[SUPPLIED MATERIAL — start]

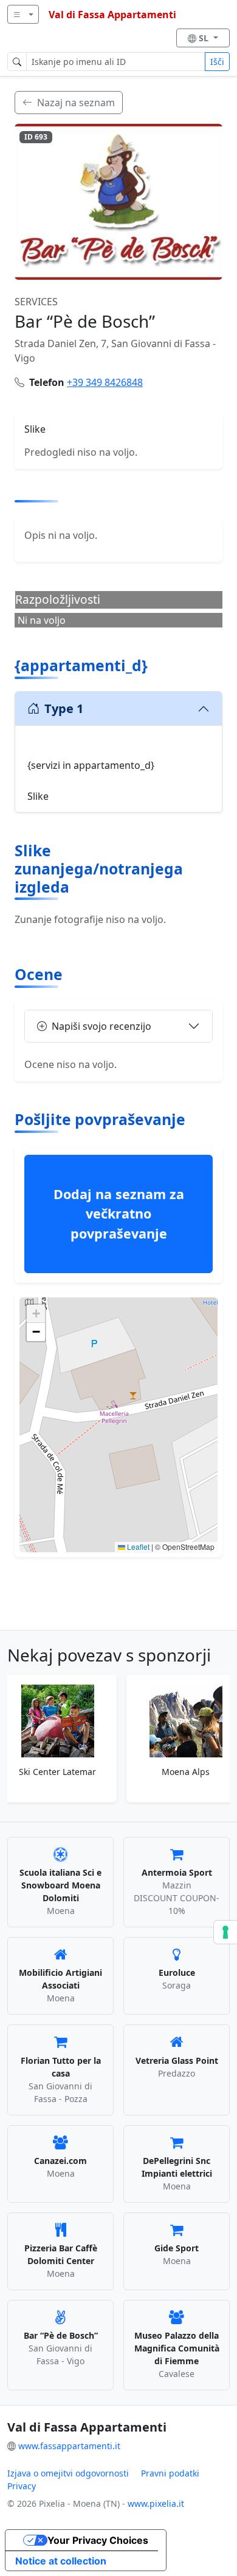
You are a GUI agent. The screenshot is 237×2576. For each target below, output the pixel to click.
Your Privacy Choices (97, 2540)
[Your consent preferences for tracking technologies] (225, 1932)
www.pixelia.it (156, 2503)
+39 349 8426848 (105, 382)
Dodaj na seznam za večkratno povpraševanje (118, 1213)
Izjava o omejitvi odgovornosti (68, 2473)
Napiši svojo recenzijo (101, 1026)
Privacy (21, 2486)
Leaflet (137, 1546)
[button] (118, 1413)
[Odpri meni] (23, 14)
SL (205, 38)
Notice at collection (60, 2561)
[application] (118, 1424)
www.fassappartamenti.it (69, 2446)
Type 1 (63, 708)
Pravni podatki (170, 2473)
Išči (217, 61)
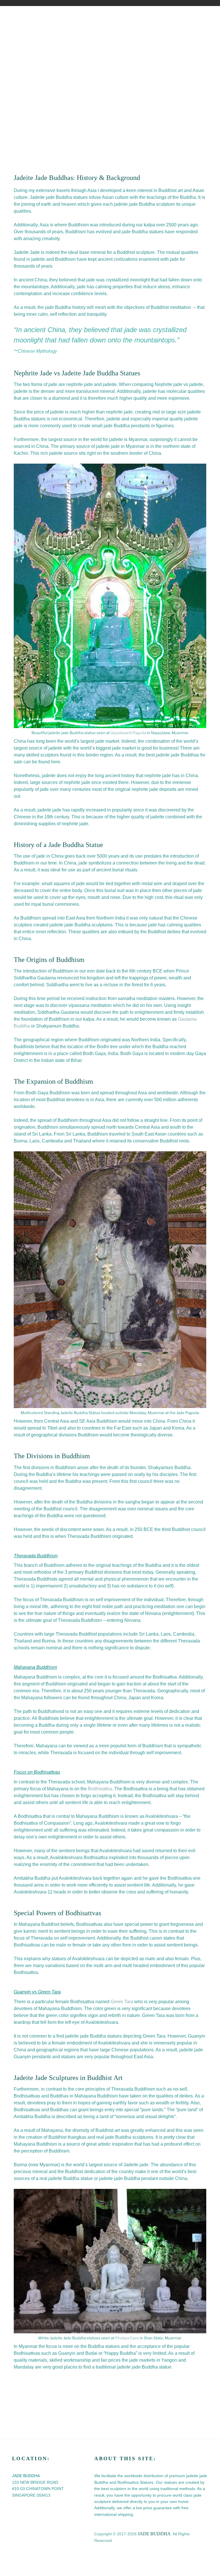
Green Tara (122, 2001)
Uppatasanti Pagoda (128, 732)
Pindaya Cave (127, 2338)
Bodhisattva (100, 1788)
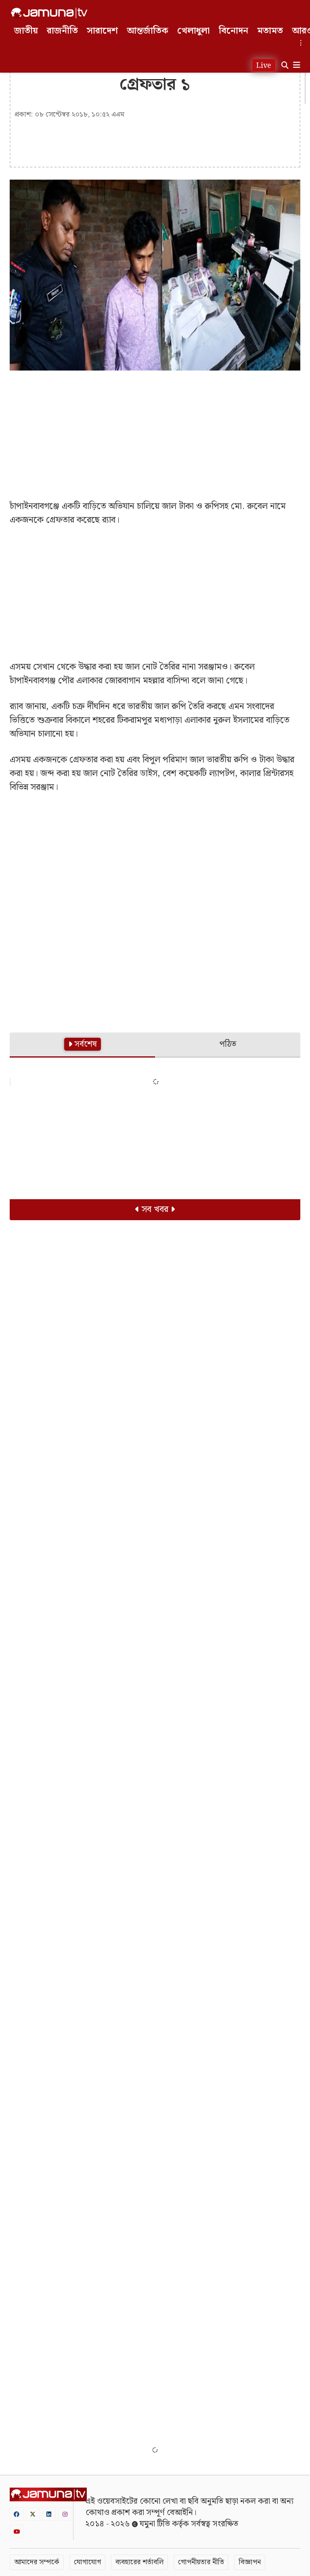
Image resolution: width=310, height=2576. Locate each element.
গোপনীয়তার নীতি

[SUPPLIED MATERIAL — finish]

WORK INSTRUCTIONS - Only lines with the word "Your" are wanted. Find and copy them from the records above.

RESPONSE BELOW -
Your Privacy Choices (97, 2540)
[Your consent preferences for tracking technologies] (225, 1932)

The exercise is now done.